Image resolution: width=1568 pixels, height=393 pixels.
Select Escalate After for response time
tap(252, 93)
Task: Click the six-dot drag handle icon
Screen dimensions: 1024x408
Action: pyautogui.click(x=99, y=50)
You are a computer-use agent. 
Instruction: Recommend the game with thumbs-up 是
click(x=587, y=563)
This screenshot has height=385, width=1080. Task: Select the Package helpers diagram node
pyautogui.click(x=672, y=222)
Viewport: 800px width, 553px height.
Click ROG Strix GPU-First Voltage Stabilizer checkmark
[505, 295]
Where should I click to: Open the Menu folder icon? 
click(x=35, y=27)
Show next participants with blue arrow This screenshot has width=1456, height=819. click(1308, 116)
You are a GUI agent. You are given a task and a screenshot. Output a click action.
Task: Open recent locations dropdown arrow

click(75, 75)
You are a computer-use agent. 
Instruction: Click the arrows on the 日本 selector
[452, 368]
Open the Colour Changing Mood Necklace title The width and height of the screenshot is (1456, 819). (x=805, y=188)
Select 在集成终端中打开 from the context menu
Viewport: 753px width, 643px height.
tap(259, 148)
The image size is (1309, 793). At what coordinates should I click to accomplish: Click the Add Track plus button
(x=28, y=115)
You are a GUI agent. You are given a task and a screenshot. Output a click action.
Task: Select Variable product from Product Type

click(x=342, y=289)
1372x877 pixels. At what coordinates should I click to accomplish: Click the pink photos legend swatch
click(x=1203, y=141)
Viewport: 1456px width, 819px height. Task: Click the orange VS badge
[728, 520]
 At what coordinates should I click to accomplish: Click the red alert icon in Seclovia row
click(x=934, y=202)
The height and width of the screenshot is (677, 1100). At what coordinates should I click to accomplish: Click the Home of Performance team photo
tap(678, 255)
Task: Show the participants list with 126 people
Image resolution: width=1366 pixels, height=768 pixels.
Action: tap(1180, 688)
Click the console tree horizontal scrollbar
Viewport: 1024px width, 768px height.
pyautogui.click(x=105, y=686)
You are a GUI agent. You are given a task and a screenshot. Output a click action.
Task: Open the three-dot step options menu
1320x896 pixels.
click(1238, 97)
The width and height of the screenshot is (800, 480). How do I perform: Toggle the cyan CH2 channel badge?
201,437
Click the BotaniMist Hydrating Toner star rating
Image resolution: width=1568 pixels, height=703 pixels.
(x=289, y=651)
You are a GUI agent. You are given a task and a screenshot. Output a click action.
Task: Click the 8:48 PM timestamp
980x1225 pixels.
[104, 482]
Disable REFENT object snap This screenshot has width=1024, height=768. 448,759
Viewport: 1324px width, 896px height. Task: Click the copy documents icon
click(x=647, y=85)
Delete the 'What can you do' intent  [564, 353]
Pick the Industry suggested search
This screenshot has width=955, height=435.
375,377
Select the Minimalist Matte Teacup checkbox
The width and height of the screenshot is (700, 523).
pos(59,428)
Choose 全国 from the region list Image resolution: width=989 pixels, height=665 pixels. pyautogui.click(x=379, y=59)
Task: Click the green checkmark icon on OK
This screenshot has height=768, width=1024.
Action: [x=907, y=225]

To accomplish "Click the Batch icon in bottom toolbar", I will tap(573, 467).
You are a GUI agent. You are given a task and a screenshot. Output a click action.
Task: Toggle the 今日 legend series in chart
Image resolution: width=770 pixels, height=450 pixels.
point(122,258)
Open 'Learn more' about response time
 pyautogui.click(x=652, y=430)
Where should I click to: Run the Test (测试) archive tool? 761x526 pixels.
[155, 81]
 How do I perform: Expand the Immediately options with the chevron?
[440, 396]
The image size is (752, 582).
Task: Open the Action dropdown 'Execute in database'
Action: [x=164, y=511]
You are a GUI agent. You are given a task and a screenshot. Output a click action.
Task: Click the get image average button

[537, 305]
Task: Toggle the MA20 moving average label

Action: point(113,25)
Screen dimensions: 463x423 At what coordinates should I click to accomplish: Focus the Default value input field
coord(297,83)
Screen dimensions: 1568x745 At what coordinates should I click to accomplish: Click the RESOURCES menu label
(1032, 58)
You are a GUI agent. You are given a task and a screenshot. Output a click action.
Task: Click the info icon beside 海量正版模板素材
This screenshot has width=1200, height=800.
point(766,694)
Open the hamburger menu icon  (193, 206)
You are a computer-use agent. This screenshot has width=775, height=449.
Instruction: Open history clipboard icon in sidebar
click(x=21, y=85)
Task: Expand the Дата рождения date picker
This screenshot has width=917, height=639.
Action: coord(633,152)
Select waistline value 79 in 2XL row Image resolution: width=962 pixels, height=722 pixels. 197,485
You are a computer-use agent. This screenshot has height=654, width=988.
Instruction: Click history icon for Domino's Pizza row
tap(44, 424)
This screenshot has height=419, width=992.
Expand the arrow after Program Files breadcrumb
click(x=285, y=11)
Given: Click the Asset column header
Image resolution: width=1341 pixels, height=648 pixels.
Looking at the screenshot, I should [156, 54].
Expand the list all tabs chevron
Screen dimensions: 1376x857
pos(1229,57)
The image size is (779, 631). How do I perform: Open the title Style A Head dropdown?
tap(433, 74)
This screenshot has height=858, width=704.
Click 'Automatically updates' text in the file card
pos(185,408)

= = =

◆ TASK INSTRUCTIONS
The full set of entries should be copied out exactly as given.

◆ YOUR SOLUTION
Image resolution: width=1568 pixels, height=393 pixels.
Select Escalate After for response time
tap(252, 93)
Task: Click the six-dot drag handle icon
Screen dimensions: 1024x408
Action: pyautogui.click(x=99, y=50)
You are a computer-use agent. 
Instruction: Recommend the game with thumbs-up 是
click(x=587, y=563)
This screenshot has height=385, width=1080. Task: Select the Package helpers diagram node
pyautogui.click(x=672, y=222)
Viewport: 800px width, 553px height.
Click ROG Strix GPU-First Voltage Stabilizer checkmark
[505, 295]
Where should I click to: Open the Menu folder icon? 
click(x=35, y=27)
Show next participants with blue arrow This screenshot has width=1456, height=819. click(1308, 116)
You are a GUI agent. You are given a task and a screenshot. Output a click action.
Task: Open recent locations dropdown arrow

click(75, 75)
You are a computer-use agent. 
Instruction: Click the arrows on the 日本 selector
[452, 368]
Open the Colour Changing Mood Necklace title The width and height of the screenshot is (1456, 819). (x=805, y=188)
Select 在集成终端中打开 from the context menu
Viewport: 753px width, 643px height.
tap(259, 148)
The image size is (1309, 793). At what coordinates should I click to accomplish: Click the Add Track plus button
(x=28, y=115)
You are a GUI agent. You are given a task and a screenshot. Output a click action.
Task: Select Variable product from Product Type

click(x=342, y=289)
1372x877 pixels. At what coordinates should I click to accomplish: Click the pink photos legend swatch
click(x=1203, y=141)
Viewport: 1456px width, 819px height. Task: Click the orange VS badge
[728, 520]
 At what coordinates should I click to accomplish: Click the red alert icon in Seclovia row
click(x=934, y=202)
The height and width of the screenshot is (677, 1100). At what coordinates should I click to accomplish: Click the Home of Performance team photo
tap(678, 255)
Task: Show the participants list with 126 people
Image resolution: width=1366 pixels, height=768 pixels.
Action: tap(1180, 688)
Click the console tree horizontal scrollbar
Viewport: 1024px width, 768px height.
pyautogui.click(x=105, y=686)
You are a GUI agent. You are given a task and a screenshot. Output a click action.
Task: Open the three-dot step options menu
1320x896 pixels.
click(1238, 97)
The width and height of the screenshot is (800, 480). How do I perform: Toggle the cyan CH2 channel badge?
201,437
Click the BotaniMist Hydrating Toner star rating
Image resolution: width=1568 pixels, height=703 pixels.
(x=289, y=651)
You are a GUI agent. You are given a task and a screenshot. Output a click action.
Task: Click the 8:48 PM timestamp
980x1225 pixels.
[104, 482]
Disable REFENT object snap This screenshot has width=1024, height=768. 448,759
Viewport: 1324px width, 896px height. Task: Click the copy documents icon
click(x=647, y=85)
Delete the 'What can you do' intent  [564, 353]
Pick the Industry suggested search
This screenshot has width=955, height=435.
375,377
Select the Minimalist Matte Teacup checkbox
The width and height of the screenshot is (700, 523).
pos(59,428)
Choose 全国 from the region list Image resolution: width=989 pixels, height=665 pixels. pyautogui.click(x=379, y=59)
Task: Click the green checkmark icon on OK
This screenshot has height=768, width=1024.
Action: [x=907, y=225]

To accomplish "Click the Batch icon in bottom toolbar", I will tap(573, 467).
You are a GUI agent. You are given a task and a screenshot. Output a click action.
Task: Toggle the 今日 legend series in chart
Image resolution: width=770 pixels, height=450 pixels.
point(122,258)
Open 'Learn more' about response time
 pyautogui.click(x=652, y=430)
Where should I click to: Run the Test (测试) archive tool? 761x526 pixels.
[155, 81]
 How do I perform: Expand the Immediately options with the chevron?
[440, 396]
The image size is (752, 582).
Task: Open the Action dropdown 'Execute in database'
Action: [x=164, y=511]
You are a GUI agent. You are given a task and a screenshot. Output a click action.
Task: Click the get image average button

[537, 305]
Task: Toggle the MA20 moving average label

Action: point(113,25)
Screen dimensions: 463x423 At what coordinates should I click to accomplish: Focus the Default value input field
coord(297,83)
Screen dimensions: 1568x745 At what coordinates should I click to accomplish: Click the RESOURCES menu label
(1032, 58)
You are a GUI agent. You are given a task and a screenshot. Output a click action.
Task: Click the info icon beside 海量正版模板素材
This screenshot has width=1200, height=800.
point(766,694)
Open the hamburger menu icon  (193, 206)
You are a computer-use agent. This screenshot has width=775, height=449.
Instruction: Open history clipboard icon in sidebar
click(x=21, y=85)
Task: Expand the Дата рождения date picker
This screenshot has width=917, height=639.
Action: coord(633,152)
Select waistline value 79 in 2XL row Image resolution: width=962 pixels, height=722 pixels. 197,485
You are a computer-use agent. This screenshot has height=654, width=988.
Instruction: Click history icon for Domino's Pizza row
tap(44, 424)
This screenshot has height=419, width=992.
Expand the arrow after Program Files breadcrumb
click(x=285, y=11)
Given: Click the Asset column header
Image resolution: width=1341 pixels, height=648 pixels.
Looking at the screenshot, I should [156, 54].
Expand the list all tabs chevron
Screen dimensions: 1376x857
pos(1229,57)
The image size is (779, 631). How do I perform: Open the title Style A Head dropdown?
tap(433, 74)
This screenshot has height=858, width=704.
Click 'Automatically updates' text in the file card
pos(185,408)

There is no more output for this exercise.